Presently, developers can provide immutable system prompts when creating sessions – the set of available tools is static. In theory, developers could modify system prompts (or their tools-related sections) at later points in time after creating sessions – the set of available tools would then be dynamic.
Should this be possible, a new parameter, e.g., a Boolean, could be provided for developers to use to indicate whether a created session's system prompt (or that prompt's tools-related section) could be modified later.
Use Cases
Digital Textbooks
A first use case involves digital textbooks. A digital textbook for biology, for example, might contain a large number of interactive 3D widgets. One such widget might depict a 3D model of a plant or animal cell. The set of tools available to an interoperating AI assistant might vary based on which interactive widgets were navigated to, scrolled to, and displayed.

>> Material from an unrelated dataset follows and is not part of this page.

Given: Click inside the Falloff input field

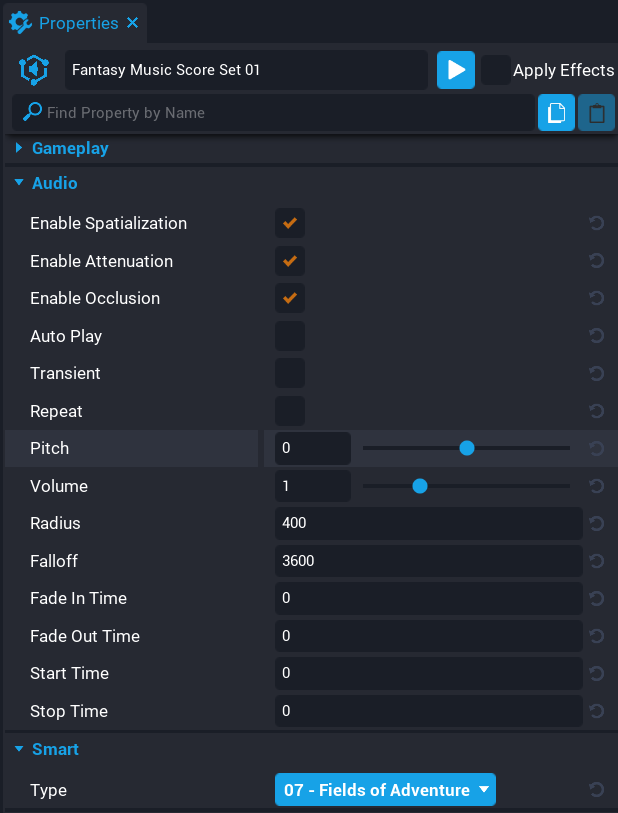Looking at the screenshot, I should [428, 561].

Text Adventures, Interactive Fiction, and Videogames
A second use case involves text adventures, interactive fiction, and videogames. An AI agent, a player character, could be navigated between rooms by a player and the set of tools available to the AI agent would depend upon which room that the player character was in and the contents of that room.
Computer-aided Design and Engineering
A third use case involves computer-aided design or engineering applications providing hybrid graphical and conversational user interfaces. Such applications could present AI assistants with a very large number of tools. Perhaps only some of these tools need to be instantaneously available to an AI assistant. The set of tools available to an AI assistant could vary as applications' states changed and end-users' selections of content changed.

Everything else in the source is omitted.